_Things to do_.
1: According to the mailing list post, who drafted FLIP-120 together with Dian?
2: Rewrite the part of the mailing list post that opens with "Posted to dev@flink.apache.org" and closes with "to your feedback!", swapping "seamlessly" for "smoothly".

_Document extract_.
• • • • • • •

You are viewing a plain text version of this content. The canonical link for it is here.
Posted to dev@flink.apache.org by Dian Fu <di...@gmail.com> on 2020/04/01 02:49:42 UTC

[DISCUSS] FLIP-120: Support conversion between PyFlink Table and Pandas DataFrame

Hi everyone,

I'd like to start a discussion about supporting conversion between PyFlink Table and Pandas DataFrame.

Pandas dataframe is the de-facto standard to work with tabular data in Python community. PyFlink table is Flink’s representation of the tabular data in Python language. It would be nice to provide the functionality to convert between the PyFlink table and Pandas dataframe in PyFlink Table API. It provides users the ability to switch between PyFlink and Pandas seamlessly when processing data in Python language without an extra intermediate connectors.

Jincheng Sun and I have discussed offline and have drafted the FLIP-120[1]. Looking forward to your feedback!

Regards,
Dian

[1] https://cwiki.apache.org/confluence/display/FLINK/FLIP-120%3A+Support+conversion+between+PyFlink+Table+and+Pandas+DataFrame

Re: [DISCUSS] FLIP-120: Support conversion between PyFlink Table and Pandas DataFrame

Posted by Dian Fu <di...@gmail.com>.

• • • • • • •

_Material provided_.
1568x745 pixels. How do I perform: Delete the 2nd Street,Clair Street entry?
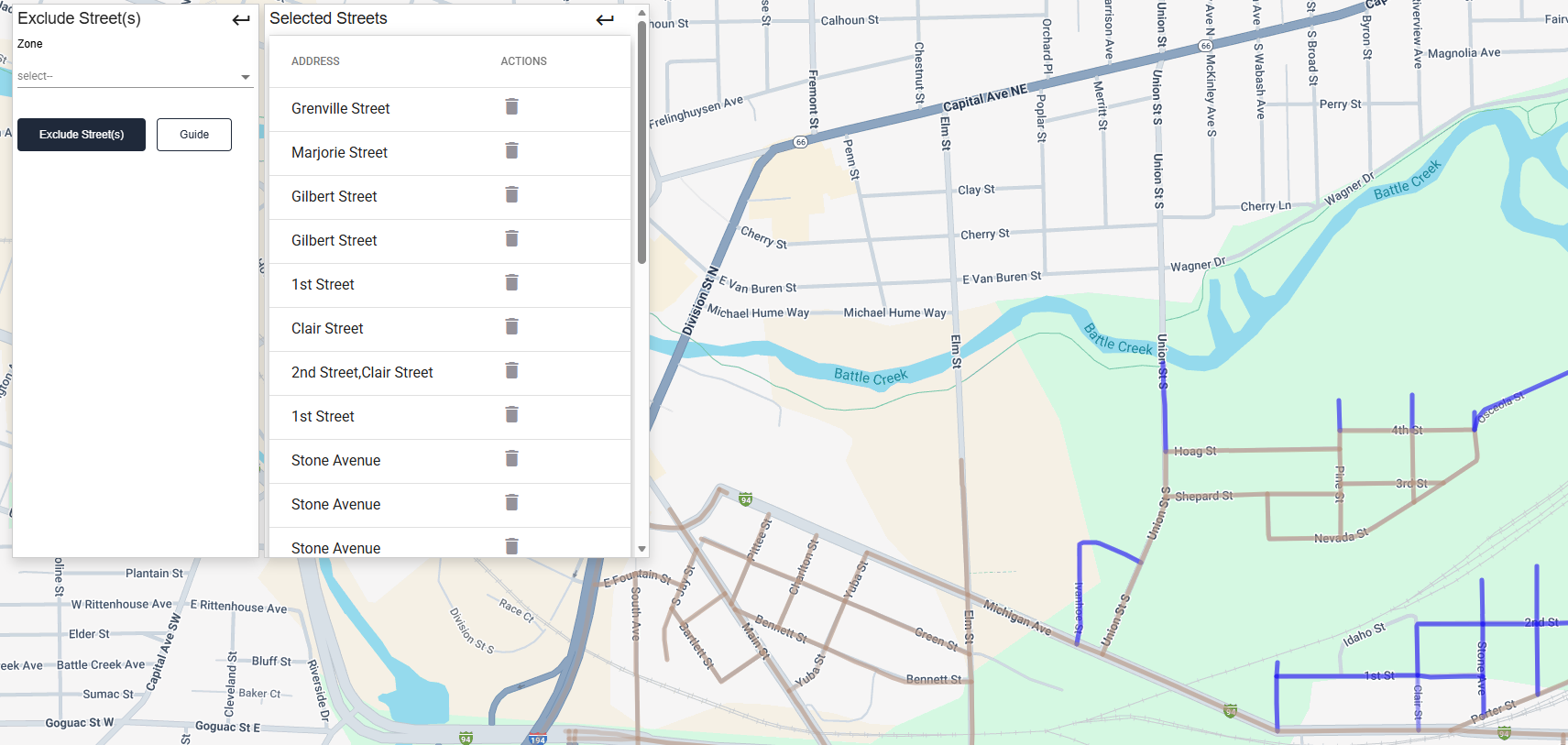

• • • • • • •

_In response_.
1: Jincheng Sun

2:
Posted to dev@flink.apache.org by Dian Fu <di...@gmail.com> on 2020/04/01 02:49:42 UTC

[DISCUSS] FLIP-120: Support conversion between PyFlink Table and Pandas DataFrame

Hi everyone,

I'd like to start a discussion about supporting conversion between PyFlink Table and Pandas DataFrame.

Pandas dataframe is the de-facto standard to work with tabular data in Python community. PyFlink table is Flink’s representation of the tabular data in Python language. It would be nice to provide the functionality to convert between the PyFlink table and Pandas dataframe in PyFlink Table API. It provides users the ability to switch between PyFlink and Pandas smoothly when processing data in Python language without an extra intermediate connectors.

Jincheng Sun and I have discussed offline and have drafted the FLIP-120[1]. Looking forward to your feedback!